When you reach the line with "You are a GUI", start repeating the lines exactly and keep going to the end of the records, but drop every picture.

== Segment start ==

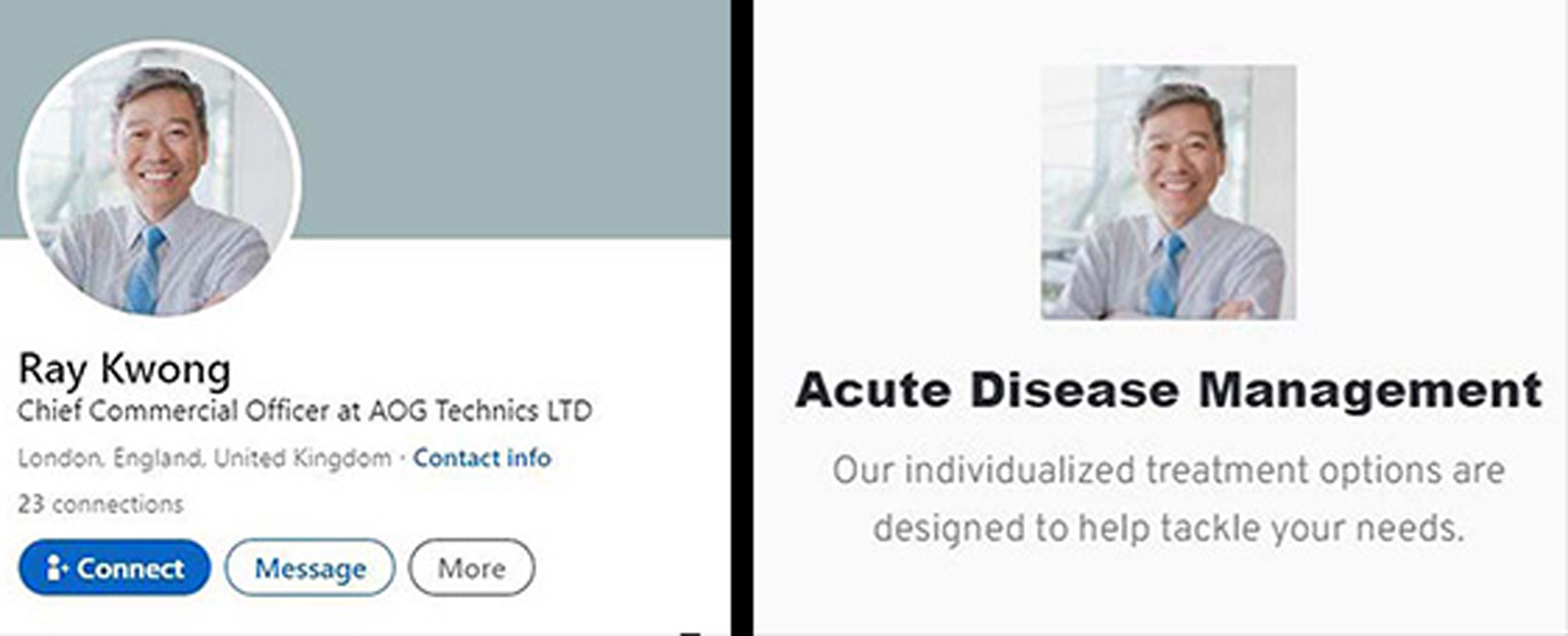The height and width of the screenshot is (636, 1568).
Task: View the 23 connections count
Action: point(100,504)
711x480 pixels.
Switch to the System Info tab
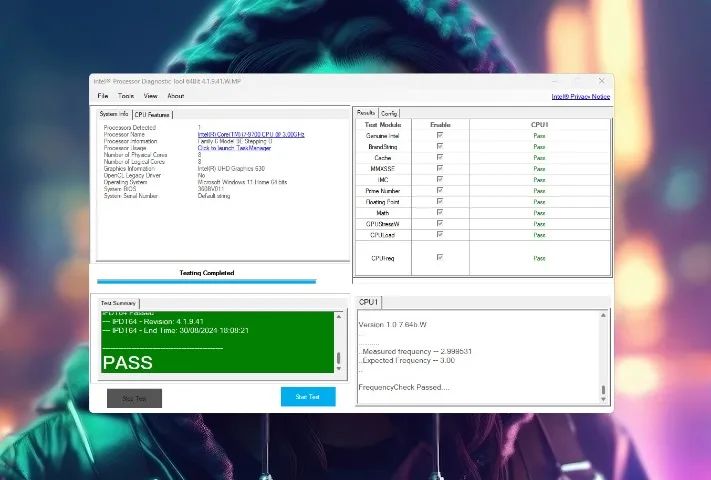113,114
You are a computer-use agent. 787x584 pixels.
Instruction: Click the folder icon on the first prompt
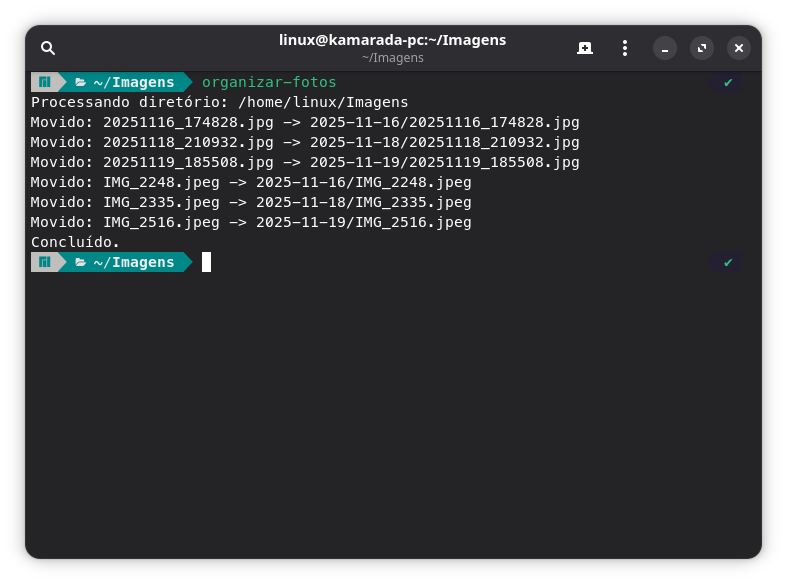(81, 82)
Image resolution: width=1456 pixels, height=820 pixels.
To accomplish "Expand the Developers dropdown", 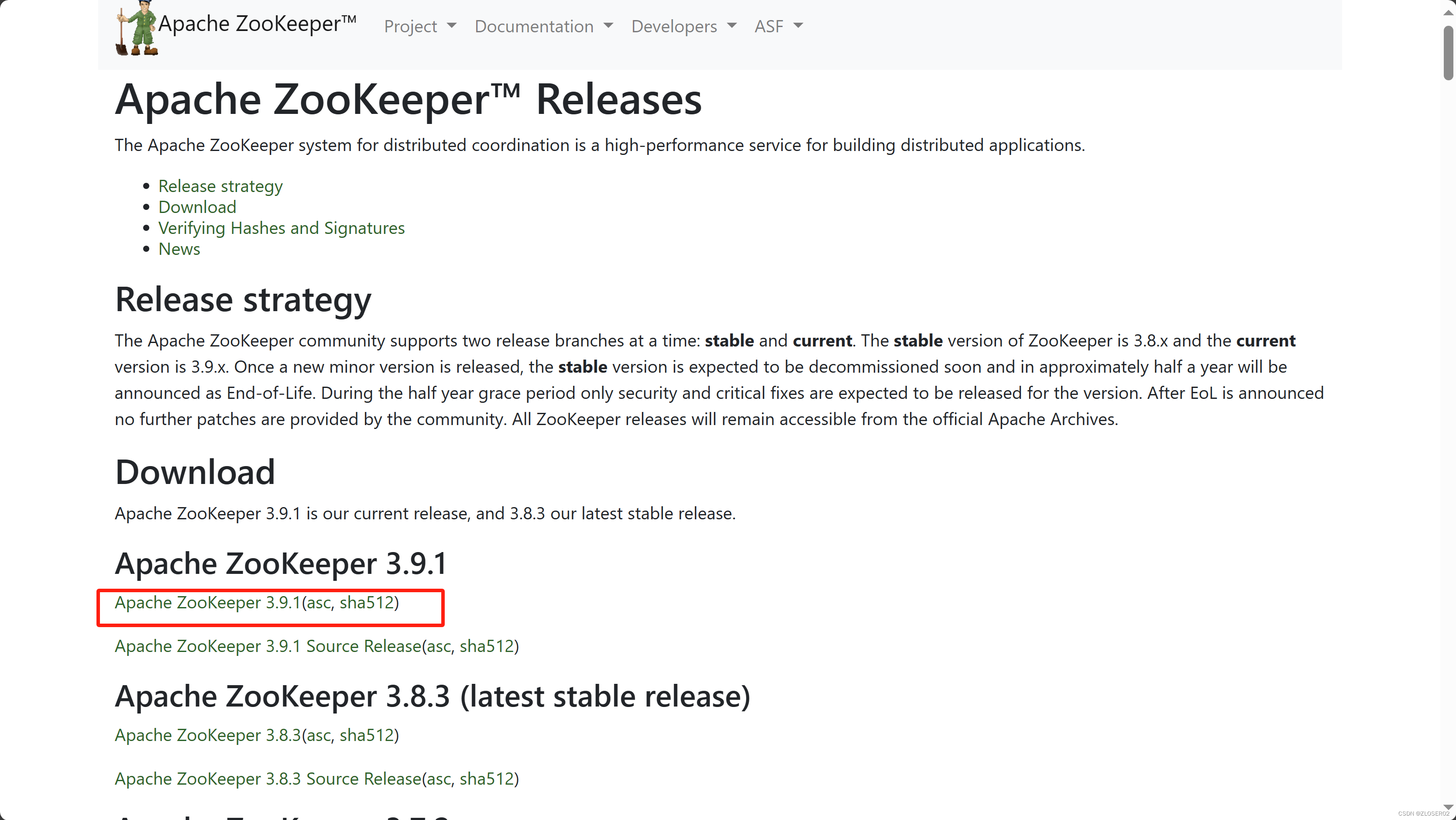I will pyautogui.click(x=684, y=26).
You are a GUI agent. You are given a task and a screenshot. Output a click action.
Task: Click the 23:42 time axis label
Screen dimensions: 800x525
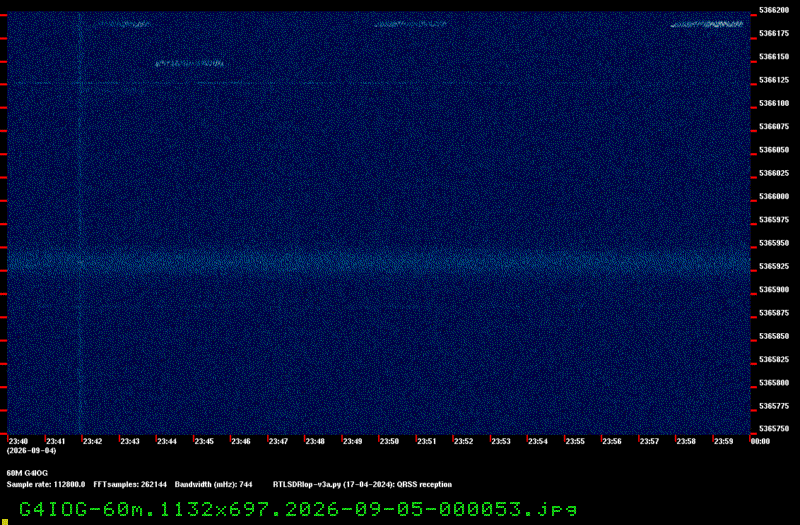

== Segment end ==

Solution to the exercise.
You are a GUI agent. You are given a task and a screenshot. Output a click action.
Task: Click the 23:42 time axis label
Screen dimensions: 800x525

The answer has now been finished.